A Longquan celadon tripod censer, Song-Yuan dynasty (960-1368). Estimate HK$150,000 – HK$200,000 ($19,426 – $25,901). Price Realized HK$350,000 ($45,345). Photo Christie’s Image Ltd 2014
The sturdily potted censer is raised on three feet, moulded with two rows of drum-nail bosses encircling the bulbous body and a pair of ring handles in shallow relief to the sides. It is covered with an attractive slightly bluish-green glaze of even tone. 8 3/4 in. (21.3 cm.) diam., Japanese wood box
Provenance: A private institution, Western Japan, acquired in the 1920s
Notes: This incense burner with its beautiful soft blue-green glaze is of a form that appears at the Longquan kilns of Zhejiang province in the 13th century during the Southern Song dynasty and continued to find favour into the early Yuan dynasty. A similar 13th century vessel decorated with bands of applied floral bosses at the mouth and foot, and with a simple ring in relief on either side, is in the collection of the Percival David Foundation, London and illustrated in Illustrated Catalogue of Celadon Wares in the Percival David Foundation of Chinese Art, Revised edition 1997, p. 34, no. 207).
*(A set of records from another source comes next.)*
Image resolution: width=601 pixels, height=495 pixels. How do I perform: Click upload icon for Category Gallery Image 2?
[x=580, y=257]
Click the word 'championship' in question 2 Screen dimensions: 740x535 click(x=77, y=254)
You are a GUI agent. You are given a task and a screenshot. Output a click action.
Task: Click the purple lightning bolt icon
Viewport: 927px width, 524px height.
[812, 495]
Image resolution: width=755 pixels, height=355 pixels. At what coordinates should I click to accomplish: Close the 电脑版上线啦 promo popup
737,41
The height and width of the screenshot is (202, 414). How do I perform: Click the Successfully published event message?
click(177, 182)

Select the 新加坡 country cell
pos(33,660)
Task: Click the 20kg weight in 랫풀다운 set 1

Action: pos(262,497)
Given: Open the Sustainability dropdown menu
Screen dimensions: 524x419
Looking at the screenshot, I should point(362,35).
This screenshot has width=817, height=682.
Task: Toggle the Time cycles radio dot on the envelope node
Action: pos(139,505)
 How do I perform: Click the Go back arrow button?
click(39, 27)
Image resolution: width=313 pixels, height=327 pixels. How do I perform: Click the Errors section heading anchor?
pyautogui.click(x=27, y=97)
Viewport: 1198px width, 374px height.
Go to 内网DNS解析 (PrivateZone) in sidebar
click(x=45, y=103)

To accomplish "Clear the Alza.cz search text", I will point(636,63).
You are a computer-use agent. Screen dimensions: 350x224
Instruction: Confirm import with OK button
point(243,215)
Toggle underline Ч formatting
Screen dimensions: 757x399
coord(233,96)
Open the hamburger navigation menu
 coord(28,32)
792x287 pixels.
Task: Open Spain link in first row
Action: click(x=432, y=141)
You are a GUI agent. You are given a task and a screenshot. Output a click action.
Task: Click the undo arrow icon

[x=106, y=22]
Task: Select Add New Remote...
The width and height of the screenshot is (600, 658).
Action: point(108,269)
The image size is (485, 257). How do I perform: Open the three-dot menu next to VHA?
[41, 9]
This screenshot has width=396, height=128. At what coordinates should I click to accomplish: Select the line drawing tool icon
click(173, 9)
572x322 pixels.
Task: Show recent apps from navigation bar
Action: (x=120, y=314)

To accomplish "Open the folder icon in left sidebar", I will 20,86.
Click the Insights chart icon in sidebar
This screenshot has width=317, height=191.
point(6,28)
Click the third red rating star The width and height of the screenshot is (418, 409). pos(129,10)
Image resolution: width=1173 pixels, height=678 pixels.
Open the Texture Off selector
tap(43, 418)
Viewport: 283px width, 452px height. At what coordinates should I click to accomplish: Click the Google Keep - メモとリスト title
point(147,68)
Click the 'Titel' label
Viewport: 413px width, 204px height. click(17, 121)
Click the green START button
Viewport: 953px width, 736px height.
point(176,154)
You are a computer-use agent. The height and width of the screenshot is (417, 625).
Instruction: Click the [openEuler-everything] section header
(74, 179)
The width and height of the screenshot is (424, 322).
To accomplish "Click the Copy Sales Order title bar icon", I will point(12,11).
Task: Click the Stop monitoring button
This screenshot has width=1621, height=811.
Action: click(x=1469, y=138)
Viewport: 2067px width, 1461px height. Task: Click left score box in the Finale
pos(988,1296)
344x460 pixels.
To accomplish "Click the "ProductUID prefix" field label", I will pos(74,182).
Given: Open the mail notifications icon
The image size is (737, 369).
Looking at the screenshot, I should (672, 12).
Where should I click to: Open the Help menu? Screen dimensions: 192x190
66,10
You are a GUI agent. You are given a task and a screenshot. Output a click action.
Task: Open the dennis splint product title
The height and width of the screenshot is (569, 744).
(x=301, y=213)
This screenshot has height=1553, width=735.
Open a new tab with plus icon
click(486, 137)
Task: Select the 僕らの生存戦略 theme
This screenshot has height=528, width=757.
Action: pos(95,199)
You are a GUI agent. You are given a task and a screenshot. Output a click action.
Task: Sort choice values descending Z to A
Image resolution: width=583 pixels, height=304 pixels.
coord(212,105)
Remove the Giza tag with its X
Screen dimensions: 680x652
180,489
A 13th century Yuan dynasty vessel of the same form in the collection of the Longquan Museum is similarly decorated to the David Foundation example except that, like the current censer, it has sprig-moulded mask handles (illustrated in Longquan yao qing ci, Taipei, 1998, p. 207, no. 184).
Another censer of this shape and form from the collections of C.E. Russell and Brodie & Enid Lodge, no. C125, was included in the Exhibition of Celadon Wares, The Oriental Ceramic Society, 20 October – 20 December 1947, no. 28 and offered at Christie’s London, 8 November 2011, lot 334.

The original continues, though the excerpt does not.